Recently, a research team led by Teacher Ren Xuanru, in collaboration with China University of Mining and Technology, National University of Science and Technology MISIS (Russia), and other institutions, has achieved new progress in the field of ultra-high temperature ceramic coatings. The related findings have been published in the CAS Q1 Top journal Corrosion Science (Impact Factor=8.5), under the title "In-situ engineered ZrB₂-ZrSi₂-MoSi₂ coatings with self-healing multiphase glass networks for superior oxidation protection at 1973 K". Chen Yuexing is the first author of the paper, while Researcher Ren Xuanru and Associate Researcher Ji Xiang are the corresponding authors.

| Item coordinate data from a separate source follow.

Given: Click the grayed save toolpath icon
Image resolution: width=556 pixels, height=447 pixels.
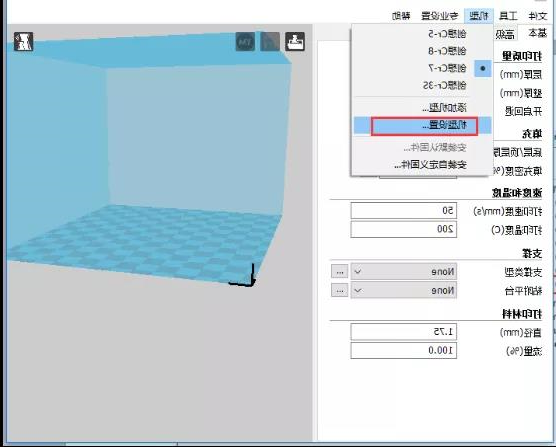Looking at the screenshot, I should tap(270, 41).
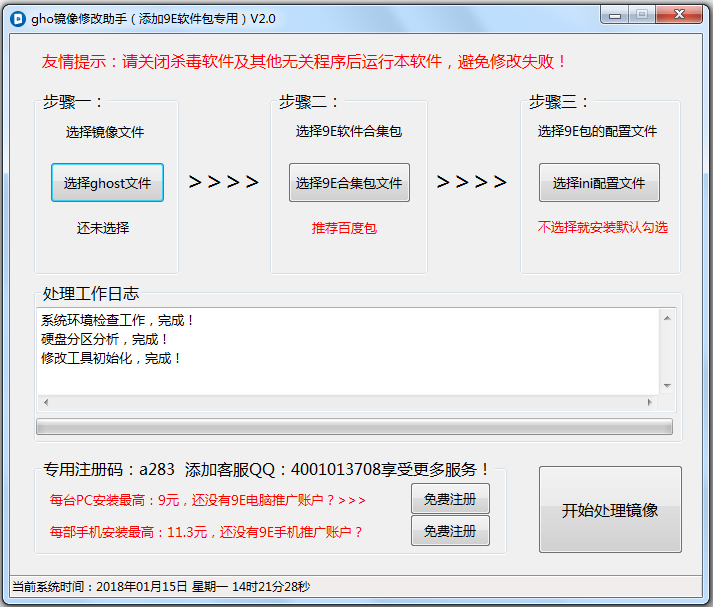713x607 pixels.
Task: Click the 还未选择 status label
Action: click(103, 228)
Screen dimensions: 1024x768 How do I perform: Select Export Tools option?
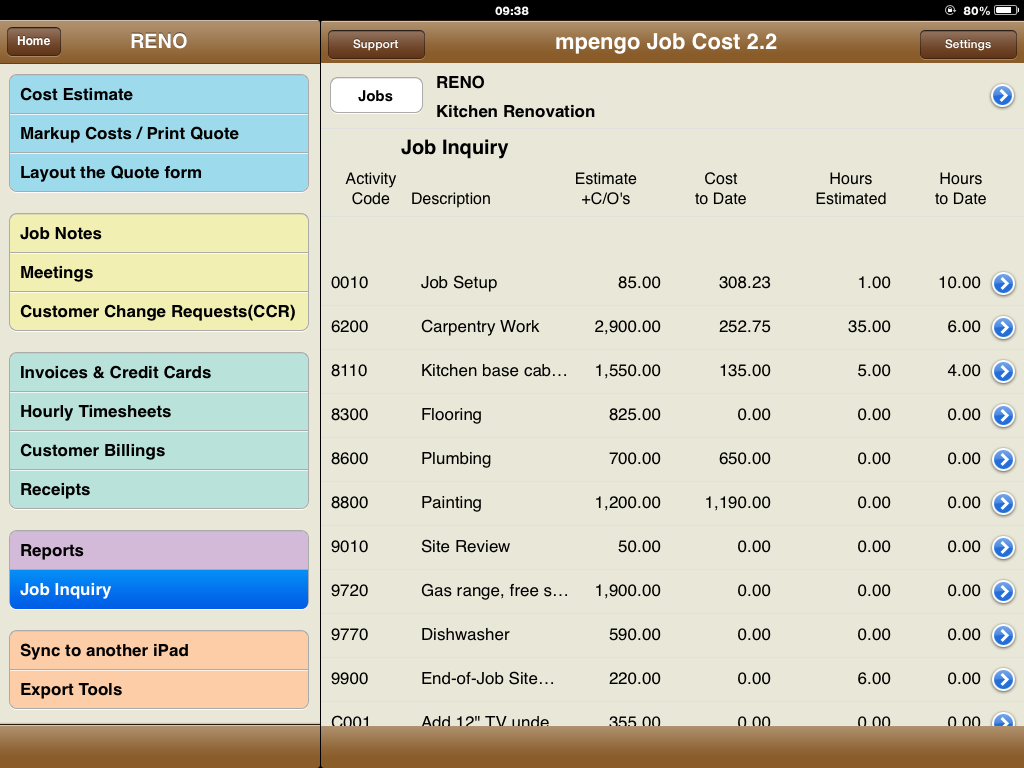(x=159, y=690)
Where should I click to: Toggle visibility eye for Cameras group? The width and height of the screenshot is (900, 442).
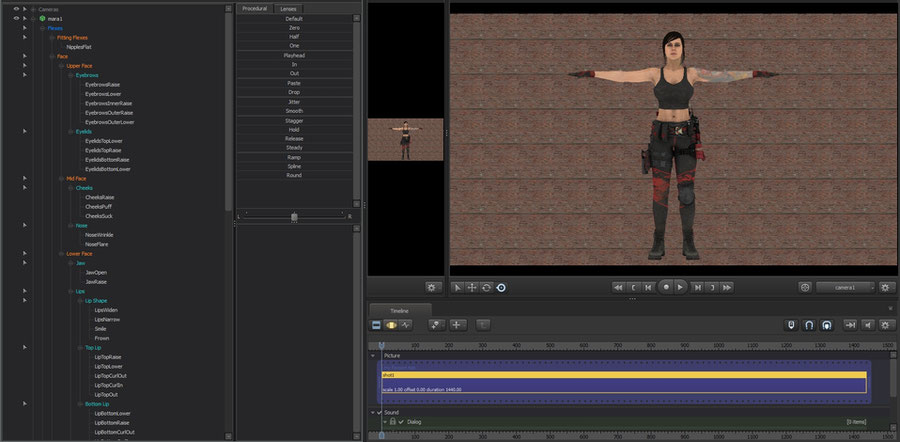pos(16,9)
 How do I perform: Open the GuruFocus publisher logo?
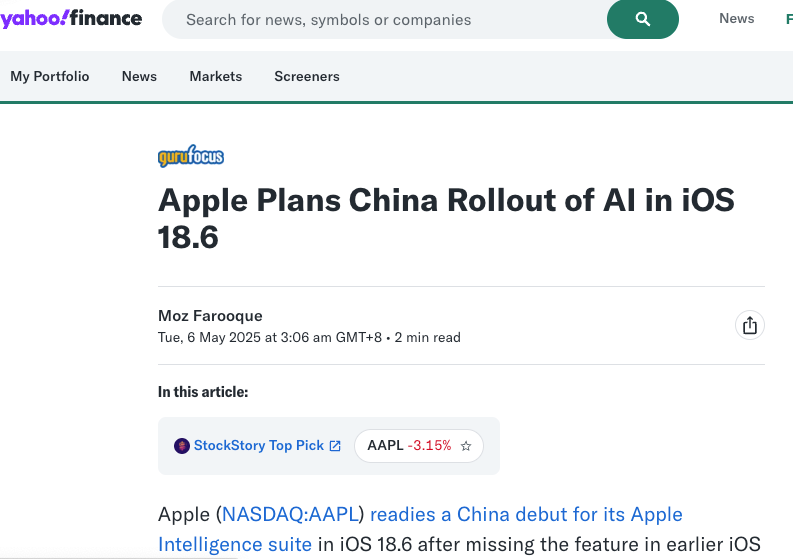(191, 156)

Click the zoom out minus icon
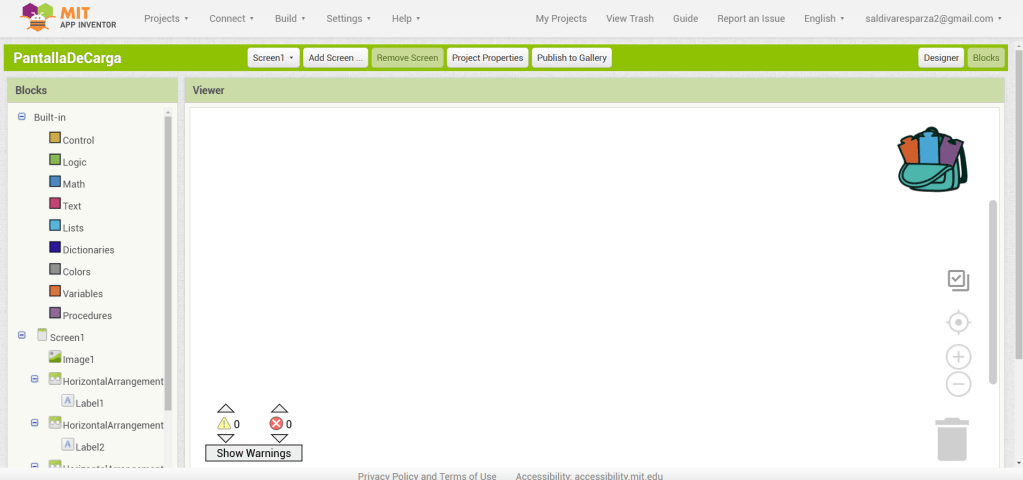[958, 384]
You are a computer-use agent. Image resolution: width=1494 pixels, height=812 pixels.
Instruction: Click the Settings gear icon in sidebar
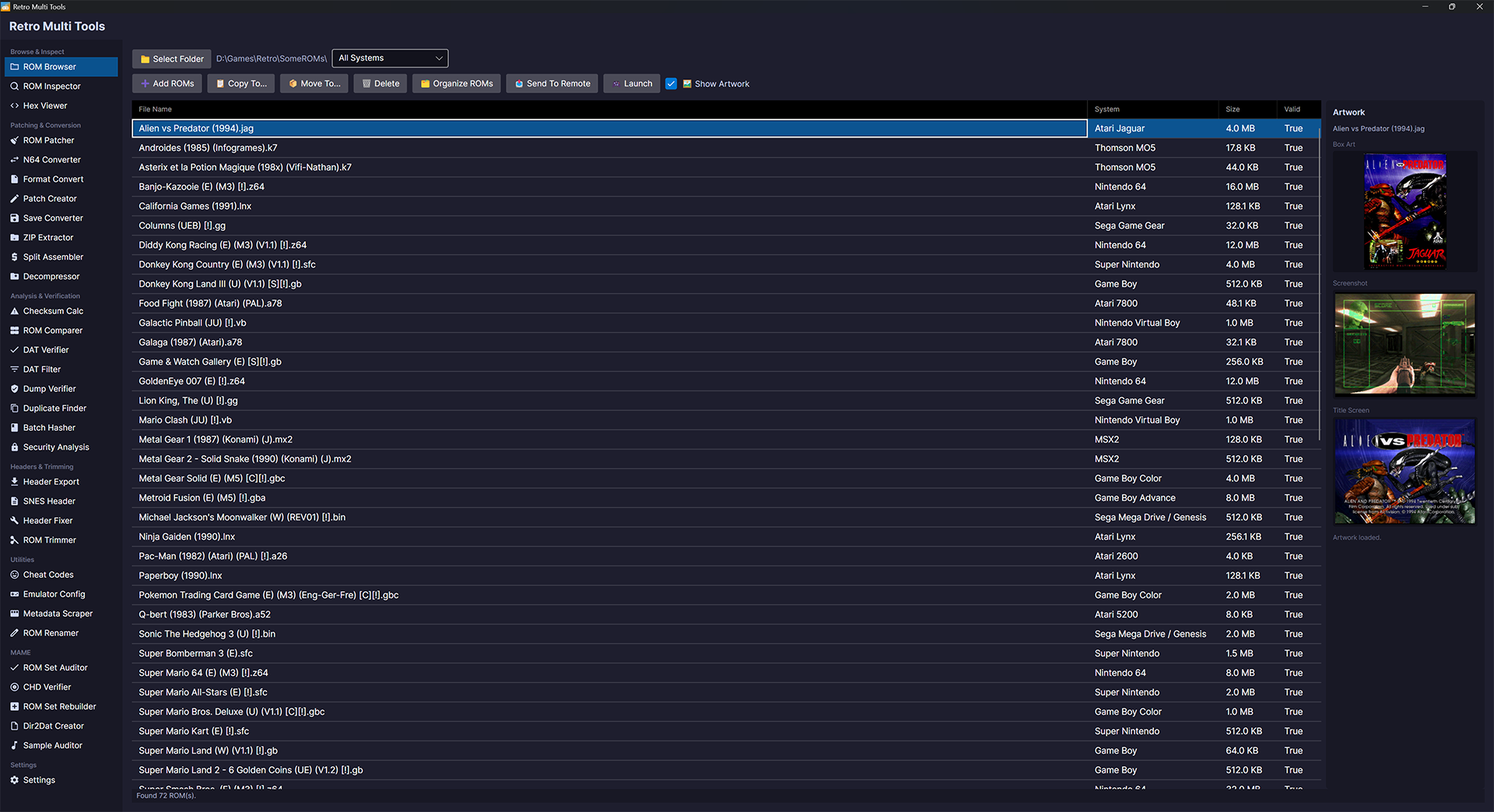[14, 780]
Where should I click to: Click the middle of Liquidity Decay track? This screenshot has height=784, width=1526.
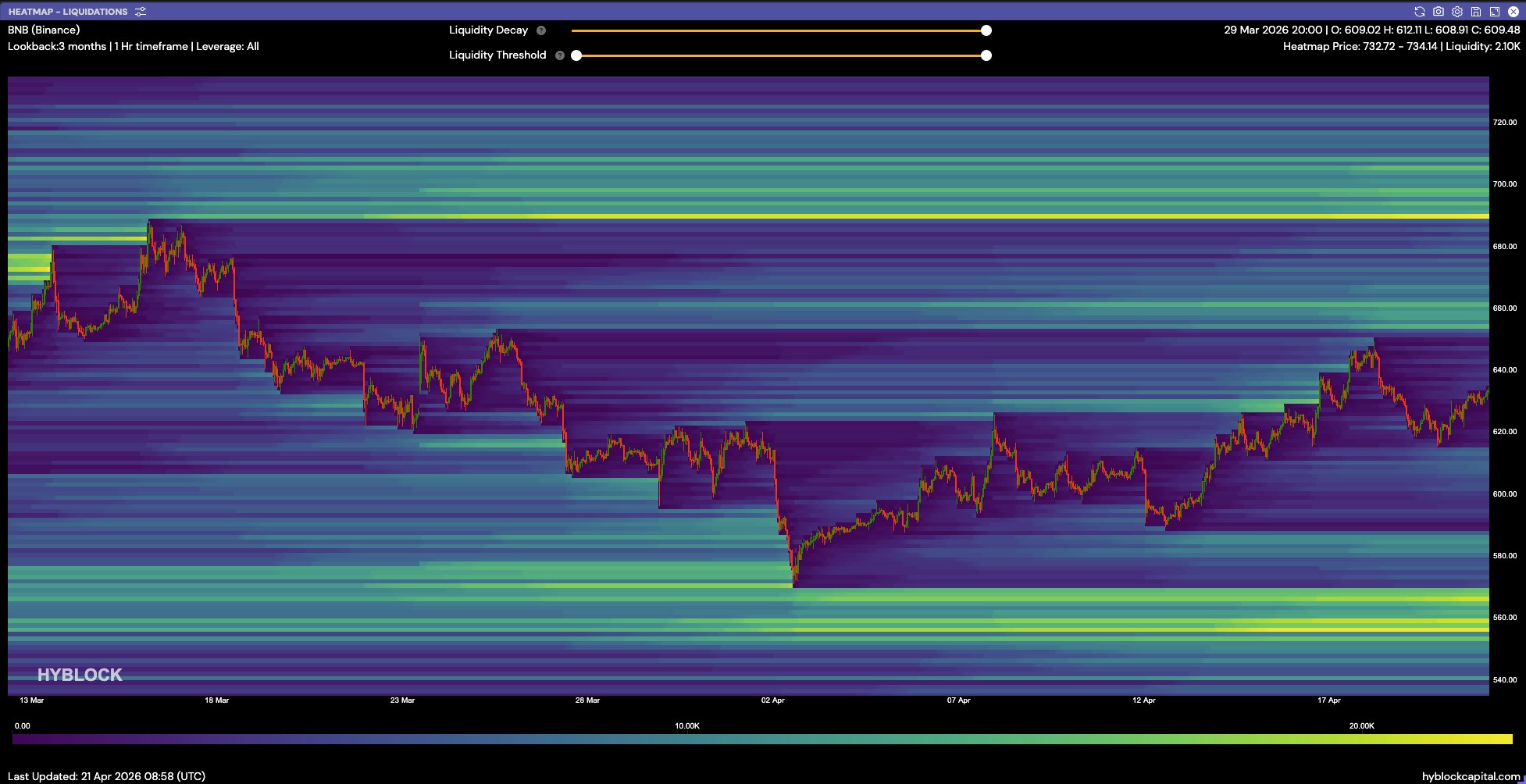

Aiming to address the challenge of protective failure in ZrB₂-based coatings caused by structural loosening during oxidation, this study proposes a dual-silicide synergistically enhanced in-situ alloying strategy based on one-step powder source synthesis. This approach successfully prepared ZrB₂-ZrSi₂-MoSi₂ composite powders with precisely controllable composition, which were then used to construct high-performance anti-oxidation coatings on a graphite substrate. The optimized ZZM40 coating (with 40 vol.% MoSi₂) demonstrated a reduction in oxygen permeability and carbon loss rate by 98.21% and 84.03%, respectively, compared to the undoped coating at 1973 K, achieving a protective efficiency of 99.58%. This performance enhancement stems from the in-situ formed glass phase during oxidation, which exhibits both high fluidity and self-healing characteristics. Concurrently, the in-situ precipitated nano-scale MoB phase effectively suppresses the volatilization of B₂O₃ through a pinning effect, thereby achieving a synergistic improvement in thermal stability and oxygen barrier performance. It is noteworthy that when the MoSi₂ doping content is excessively high (50 vol.%), excessive volatilization of MoO3 leads to a decrease in the viscosity of the glass phase and triggers chain-like expansion of defects, consequently increasing the carbon loss rate of the coating by 34.43% compared to ZZM40. The in-situ alloying strategy of the powder source proposed in this study validates the defect repair mechanism enhanced by dual silicides for oxygen barrier, providing an important theoretical basis for the design and application of next-generation high-temperature thermal protection materials.